14 Kasım 2012

[Kitap okumak iki nokta üstüste.]

Kitap okumak... Nedir diye hayatimin herhangi bir evresinde sorsaydiniz bana, hemen bir tanim yapabilirdim. Hic dusunmeden. Cunku oldum olasi benim icin kitap okumak baska dunyalara gitmek demek. Karakterlerle beraber kacmak, ormanda beraber kosmak, calilarda beraber saklanmaktan ote bir sey bu. Dugun oncesi gelen kara peceli kadinin siluetini gorunce/okuyunca, kaninin cekilmesi demek. Ruzgar uguldarken o meshur tepede, battaniyeyle ortmek demek kendini, ellerinin buz kesmesi demek. Diyorum ya, kitap okumak baska dunyalara gitmek demek benim icin. Gidip gormek degil, okudugum surece, hatta okuduktan sonra bile yasayabilmek, o anilari kendime yazabilmek demek. Iste bu yuzden, artik kitap okumak ozgurluktur demeye baslayacagim galiba. Cunku baska dunyalara gitmek zor degil. Baska dunyalara gidebilecegine inanmak zor. Baska dunyalara inanmak zor. Kurgu bunlar, aglanir mi hic diyenlere inat, inadina aglamak, inadina uykunun kacmasi zor degil. Gittikten sonra geri donmek zor. Kendi gercekligine sigmak zor. Gercekligini kabul etmek. Zor.
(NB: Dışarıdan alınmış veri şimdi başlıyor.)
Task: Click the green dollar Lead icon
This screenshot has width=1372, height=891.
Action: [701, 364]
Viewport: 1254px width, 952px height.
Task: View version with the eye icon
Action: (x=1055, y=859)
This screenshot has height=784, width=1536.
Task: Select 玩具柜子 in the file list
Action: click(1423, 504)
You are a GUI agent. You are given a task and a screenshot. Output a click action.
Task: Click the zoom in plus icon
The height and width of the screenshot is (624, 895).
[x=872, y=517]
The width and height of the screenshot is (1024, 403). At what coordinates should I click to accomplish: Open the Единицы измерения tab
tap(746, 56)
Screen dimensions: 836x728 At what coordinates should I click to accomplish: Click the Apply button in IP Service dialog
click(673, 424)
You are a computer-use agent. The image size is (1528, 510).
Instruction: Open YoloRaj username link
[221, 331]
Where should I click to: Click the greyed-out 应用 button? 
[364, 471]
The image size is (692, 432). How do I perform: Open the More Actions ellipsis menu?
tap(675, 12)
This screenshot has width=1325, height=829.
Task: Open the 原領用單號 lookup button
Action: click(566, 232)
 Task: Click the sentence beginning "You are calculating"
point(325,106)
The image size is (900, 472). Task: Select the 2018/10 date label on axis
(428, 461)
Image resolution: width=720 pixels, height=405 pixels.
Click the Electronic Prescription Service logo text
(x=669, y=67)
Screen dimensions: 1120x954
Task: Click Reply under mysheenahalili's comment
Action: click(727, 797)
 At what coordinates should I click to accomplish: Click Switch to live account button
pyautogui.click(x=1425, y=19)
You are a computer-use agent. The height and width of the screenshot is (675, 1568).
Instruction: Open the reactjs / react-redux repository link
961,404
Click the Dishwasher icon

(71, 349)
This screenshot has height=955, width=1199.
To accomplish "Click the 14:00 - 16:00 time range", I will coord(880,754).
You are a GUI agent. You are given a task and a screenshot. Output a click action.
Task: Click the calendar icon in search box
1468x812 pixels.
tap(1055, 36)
Bugun sevdigim, ustelik sadece bir kitabini okuyup da sevdigim, ama bol bol quote'larini takip ettigim bir yazarla bulustuk yeniden. Iki dost cay sohbeti eder gibi, o anlatmaya basladi oykulerini. Ben dinledikce keyif aldim ve tipki cayla gelen minik kurabiyeler gibi tadina doyamadim. Ama oburluk yapmayip, yarina da biraktim. L'ame de paris dedigini duyar gibiyim Marlene'in. Venedik sokaklarinin ruhu, ruhumu Paris gibi sarmadi, saramaz hic bir zaman inanmiyorum buna, dogrudur. Ama cok sevgili dost, bu gece beni San Marco meydaninda uzaktan duydugum gitar sesleriyle sarhos ettin. Senin ruhun nerelerde, keske bir oturup konusabilsek.

Neyse efendim, uzun lafin kisasi #currentlyreading Nocturnes - Kazuo Ishiguro.